A briefing paper by CEOs for Cities summed it up well in three key points: 1) When metropolitan areas are economically segregated, every problem becomes harder to address; 2) suburban sprawl has been an engine of economic segregation; and 3) infill development increases the possibilities for stable integrated neighborhoods.

It’s A Choice

In an especially ominous statement for Memphis, the researchers wrote: “Suburban sprawl becomes especially damaging in metropolitan areas with weak job and population growth…the outward movement of middle and affluent households and rising concentrated poverty creates a reinforcing cycle of decline.

These facts are why we get so exorcised by the continued investments in wider lanes and more roads. These are not just curious decisions. They are in fact attacks on our city’s future.

Worst of all, they are made as if we are not making choices, serious choices about the future of our city.

Jared Diamond wrote in his book, Collapse, about how “societies choose to fail or succeed.” In other words, sprawl did not just happen in Shelby County. It was a choice. The suffocating county government debt did not just happen. It was a choice. The hollowing out of the urban core did not just happen. It was a choice. The dependence on low-wage, low-skill jobs did not just happen. It was a choice.

Rubber Stamping Sprawl

Diamond describes in his best-seller how civilizations that formerly flourished made choices that doomed them to catastrophe, and many of these bad decisions were tied to the squandering of resources, to ignoring trouble signs that the environment emits and to the cutting down of too many trees.

It sounds familiar. For more than 20 years, when Memphis City Council routinely approved any development within the 3-5 mile extraterritorial area outside of the city limits, there seemed to be no sense that it was making a choice.

Developers wanted more development, and these areas were outside of the city limits, so there was no perceived cost in giving them what they asked for. Actually, every vote on one of the developments was as a choice — to shift public investments to the suburban fringe rather than spend them on strengthening the urban core and capitalizing on the public infrastructure already paid for there.

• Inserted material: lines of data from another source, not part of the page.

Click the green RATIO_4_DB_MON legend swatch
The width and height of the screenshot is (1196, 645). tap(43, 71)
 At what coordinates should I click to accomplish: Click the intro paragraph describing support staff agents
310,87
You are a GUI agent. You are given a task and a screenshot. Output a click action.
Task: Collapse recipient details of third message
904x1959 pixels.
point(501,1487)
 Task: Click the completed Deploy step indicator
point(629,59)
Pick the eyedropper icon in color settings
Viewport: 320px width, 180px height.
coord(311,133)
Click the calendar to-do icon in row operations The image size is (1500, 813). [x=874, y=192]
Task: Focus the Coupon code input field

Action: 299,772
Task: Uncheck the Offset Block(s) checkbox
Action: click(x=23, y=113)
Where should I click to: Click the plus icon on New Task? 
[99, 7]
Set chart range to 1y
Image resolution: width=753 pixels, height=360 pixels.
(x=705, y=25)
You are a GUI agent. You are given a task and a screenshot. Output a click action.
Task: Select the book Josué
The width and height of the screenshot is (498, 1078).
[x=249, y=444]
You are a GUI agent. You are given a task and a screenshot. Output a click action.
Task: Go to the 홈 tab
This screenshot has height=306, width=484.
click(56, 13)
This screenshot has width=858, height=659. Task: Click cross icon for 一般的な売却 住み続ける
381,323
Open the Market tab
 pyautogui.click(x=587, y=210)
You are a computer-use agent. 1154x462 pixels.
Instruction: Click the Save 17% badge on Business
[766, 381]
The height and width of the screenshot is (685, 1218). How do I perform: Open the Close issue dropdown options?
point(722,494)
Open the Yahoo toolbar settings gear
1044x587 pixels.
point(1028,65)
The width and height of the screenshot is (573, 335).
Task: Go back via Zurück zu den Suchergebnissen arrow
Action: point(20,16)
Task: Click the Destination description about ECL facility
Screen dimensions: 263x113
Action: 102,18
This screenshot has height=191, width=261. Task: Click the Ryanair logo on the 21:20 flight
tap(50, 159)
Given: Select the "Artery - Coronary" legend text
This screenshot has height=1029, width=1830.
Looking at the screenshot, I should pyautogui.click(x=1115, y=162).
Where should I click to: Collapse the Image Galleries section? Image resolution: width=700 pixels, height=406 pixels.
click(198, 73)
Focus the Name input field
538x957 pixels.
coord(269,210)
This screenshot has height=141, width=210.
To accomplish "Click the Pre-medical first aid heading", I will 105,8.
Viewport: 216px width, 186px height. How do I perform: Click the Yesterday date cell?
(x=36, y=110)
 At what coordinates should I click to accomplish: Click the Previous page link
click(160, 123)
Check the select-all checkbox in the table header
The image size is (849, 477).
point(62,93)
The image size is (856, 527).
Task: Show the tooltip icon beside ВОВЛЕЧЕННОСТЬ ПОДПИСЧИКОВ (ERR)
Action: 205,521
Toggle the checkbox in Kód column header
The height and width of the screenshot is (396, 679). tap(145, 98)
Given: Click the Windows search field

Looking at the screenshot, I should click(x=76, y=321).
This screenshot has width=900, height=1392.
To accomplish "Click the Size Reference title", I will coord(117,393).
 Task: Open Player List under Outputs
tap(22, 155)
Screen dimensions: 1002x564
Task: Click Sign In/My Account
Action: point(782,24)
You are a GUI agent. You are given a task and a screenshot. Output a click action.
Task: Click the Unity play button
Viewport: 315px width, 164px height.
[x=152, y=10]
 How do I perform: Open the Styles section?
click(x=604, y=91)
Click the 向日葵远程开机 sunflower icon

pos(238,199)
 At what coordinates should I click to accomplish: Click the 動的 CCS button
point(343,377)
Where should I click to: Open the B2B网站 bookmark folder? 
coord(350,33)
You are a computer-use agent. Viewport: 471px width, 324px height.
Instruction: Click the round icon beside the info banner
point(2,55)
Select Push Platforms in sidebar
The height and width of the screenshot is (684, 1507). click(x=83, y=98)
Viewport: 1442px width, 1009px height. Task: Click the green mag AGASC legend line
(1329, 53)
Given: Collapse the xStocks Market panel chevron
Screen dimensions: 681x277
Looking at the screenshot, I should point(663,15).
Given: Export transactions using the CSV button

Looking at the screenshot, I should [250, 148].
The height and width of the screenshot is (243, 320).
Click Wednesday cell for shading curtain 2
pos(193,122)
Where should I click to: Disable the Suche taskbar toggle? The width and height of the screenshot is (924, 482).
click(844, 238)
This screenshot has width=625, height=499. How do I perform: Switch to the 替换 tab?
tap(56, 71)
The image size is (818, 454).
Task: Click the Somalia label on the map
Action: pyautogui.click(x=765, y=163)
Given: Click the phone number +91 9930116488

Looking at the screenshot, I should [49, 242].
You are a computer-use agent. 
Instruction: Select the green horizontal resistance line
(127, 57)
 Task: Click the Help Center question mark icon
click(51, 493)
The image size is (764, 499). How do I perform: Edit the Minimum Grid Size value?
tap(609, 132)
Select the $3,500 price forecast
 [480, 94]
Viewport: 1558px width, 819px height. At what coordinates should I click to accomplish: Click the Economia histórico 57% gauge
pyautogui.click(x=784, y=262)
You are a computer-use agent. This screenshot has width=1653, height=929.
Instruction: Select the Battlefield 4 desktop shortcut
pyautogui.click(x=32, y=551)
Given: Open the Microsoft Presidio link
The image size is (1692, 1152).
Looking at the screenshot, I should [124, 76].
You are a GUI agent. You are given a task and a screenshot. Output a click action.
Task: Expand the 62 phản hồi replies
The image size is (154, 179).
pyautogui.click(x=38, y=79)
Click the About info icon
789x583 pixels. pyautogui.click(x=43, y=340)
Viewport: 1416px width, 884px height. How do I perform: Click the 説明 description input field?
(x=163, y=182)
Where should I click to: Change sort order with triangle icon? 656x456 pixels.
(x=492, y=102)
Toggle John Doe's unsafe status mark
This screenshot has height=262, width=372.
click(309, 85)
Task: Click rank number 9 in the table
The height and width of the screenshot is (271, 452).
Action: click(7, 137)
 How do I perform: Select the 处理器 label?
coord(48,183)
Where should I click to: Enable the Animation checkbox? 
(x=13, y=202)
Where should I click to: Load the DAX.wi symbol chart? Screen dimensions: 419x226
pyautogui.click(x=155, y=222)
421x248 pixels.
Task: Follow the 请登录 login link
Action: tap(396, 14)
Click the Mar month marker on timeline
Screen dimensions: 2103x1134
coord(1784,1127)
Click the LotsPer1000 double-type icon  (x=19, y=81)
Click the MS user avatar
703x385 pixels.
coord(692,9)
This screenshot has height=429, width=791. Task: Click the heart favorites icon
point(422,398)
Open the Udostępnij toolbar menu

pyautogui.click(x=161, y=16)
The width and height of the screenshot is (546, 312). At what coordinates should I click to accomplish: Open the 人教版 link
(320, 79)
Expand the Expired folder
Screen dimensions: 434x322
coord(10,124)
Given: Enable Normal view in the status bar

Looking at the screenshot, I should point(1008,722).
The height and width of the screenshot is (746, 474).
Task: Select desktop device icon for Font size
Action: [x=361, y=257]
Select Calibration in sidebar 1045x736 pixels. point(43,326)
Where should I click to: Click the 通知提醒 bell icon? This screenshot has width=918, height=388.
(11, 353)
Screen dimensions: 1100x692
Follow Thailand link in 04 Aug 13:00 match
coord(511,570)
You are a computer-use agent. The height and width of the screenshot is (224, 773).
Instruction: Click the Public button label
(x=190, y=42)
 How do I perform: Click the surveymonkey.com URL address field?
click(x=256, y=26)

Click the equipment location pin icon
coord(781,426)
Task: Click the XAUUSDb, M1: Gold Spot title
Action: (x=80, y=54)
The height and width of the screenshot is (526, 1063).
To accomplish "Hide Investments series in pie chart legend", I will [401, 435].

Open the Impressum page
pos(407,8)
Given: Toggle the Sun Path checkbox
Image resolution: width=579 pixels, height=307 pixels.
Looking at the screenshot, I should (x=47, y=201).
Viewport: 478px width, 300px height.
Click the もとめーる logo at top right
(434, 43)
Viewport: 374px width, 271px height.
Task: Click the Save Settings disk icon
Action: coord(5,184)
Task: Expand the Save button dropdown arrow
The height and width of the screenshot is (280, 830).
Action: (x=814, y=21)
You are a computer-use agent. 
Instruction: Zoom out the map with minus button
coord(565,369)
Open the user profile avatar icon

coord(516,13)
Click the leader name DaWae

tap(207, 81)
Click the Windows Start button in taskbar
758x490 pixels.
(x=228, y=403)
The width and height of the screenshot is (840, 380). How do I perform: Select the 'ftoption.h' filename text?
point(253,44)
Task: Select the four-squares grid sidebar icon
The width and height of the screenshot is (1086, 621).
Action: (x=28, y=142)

For more than two decades, when the Shelby County Board of Commissioners voted time after time to approve every development placed on their agendas, they never had a sense that they were making a choice that was fueling sprawl and setting in motion their own march to the brink of bankruptcy, cuts in services and erosion of their ability to take a leadership role in the community.

Ignoring The Signs

Like many of the societies described in Diamond’s book, our community made the choice to ignore the warning signs, always believing that the flow of money was endless, short-term benefits were as good as long-term ones and the political power structure was unshakeable. In the end, the seminal question of Collapse is: How can society best avoid destroying itself? It’s a question that should be applied to every project, program or policy of local government for the near future.

If, as the Chamber official suggested, our community is ready to be a national leader for urban rejuvenation, our leaders should begin by applying Diamond’s question to the proposed I-269, a pork project with no economic or social benefit to Memphis.

Don’t believe the propaganda or media headlines. Even The Commercial Appeal editorialized: “Chances are good that speeding up the completion of Tenn. 385 and I-269 will have the desired effect, creating more jobs and circulating more money in the local economy.”

Should we really be building an interstate if the best we can say is “chances are good” it will create new jobs and economic growth? There is no research to back up that conclusion, and more to the point, I-269 is just another giant magnet pulling jobs and people out of the urban core.

Asking The Right Question

We need to connect the dots – these massive sprawl-inducing, car-dependent investments are not only gifts to developers, but they are killing off the city whose health will determine whether the region survives.

If nothing else, it’s time to connect the dots – cause and effect – and to ask the paraphrased question from Collapse: How can Memphis best avoid destroying itself?